As far as those who can't pay for insurance, but are working. Well, again, I suggest that the 300 billion we currently spend on medicaid should be enough to cover them. President Obama used the 30 million number--that's 10,000 per person, which should be enough to fund both the HSA and the insurance just like everyone else has. I envision a simplified system where the government's role is to make determinations of need, and then fund the account and pay for the catastrophic insurance. The majority of transactions (by volume) remains as direct payer as well.
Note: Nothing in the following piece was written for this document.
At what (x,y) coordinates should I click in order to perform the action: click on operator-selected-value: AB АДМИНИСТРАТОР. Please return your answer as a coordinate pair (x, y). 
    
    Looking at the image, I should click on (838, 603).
Essentially this transforms medicaid into distributing funds to HSAs and Insurance that is directly parallel to what non-poor people can have.
Now, for the elderly, I'm not sure I've got any particular suggestions for that. I don't think that those who are currently on it can be shifted off. However, it may be possible that the system set up with HSA and insurance if started at age 18 or so, can end up being significant enough such that the elderly can have at least a partial direct pay system as well. It is possible to build a large value of an HSA over 40+ years that will provide a pool for expenses that tend to increase as we get older.
So, to review--it is a partial step towards direct payer that maintains the "safety net" of insurance for catastrophic issues. It eliminates to a large degree indirect payer systems (and the overhead that comes with them). The poor are subsidized in a way that makes them exactly like anyone else--providers may not even be able to discern a poor patient from another--in regards to payment and insurance.
Now, alternatively, I think the no-payer concept could possibly be merged with some of these others, but as I said at the beginning--it wasn't my preference.
Now, is it just that simple? Of course not, however, studies could be performed and values and estimates created to project savings and benefits. Perhaps someone has a different take on some element of this that would make it a better idea--fine, I'd be happy to hear it.
Bottom line--I think it is essential to eliminate as much overhead (no matter if from government or insurance companies) as possible, and the best way to do that is from my perspective is to move towards a direct payer system.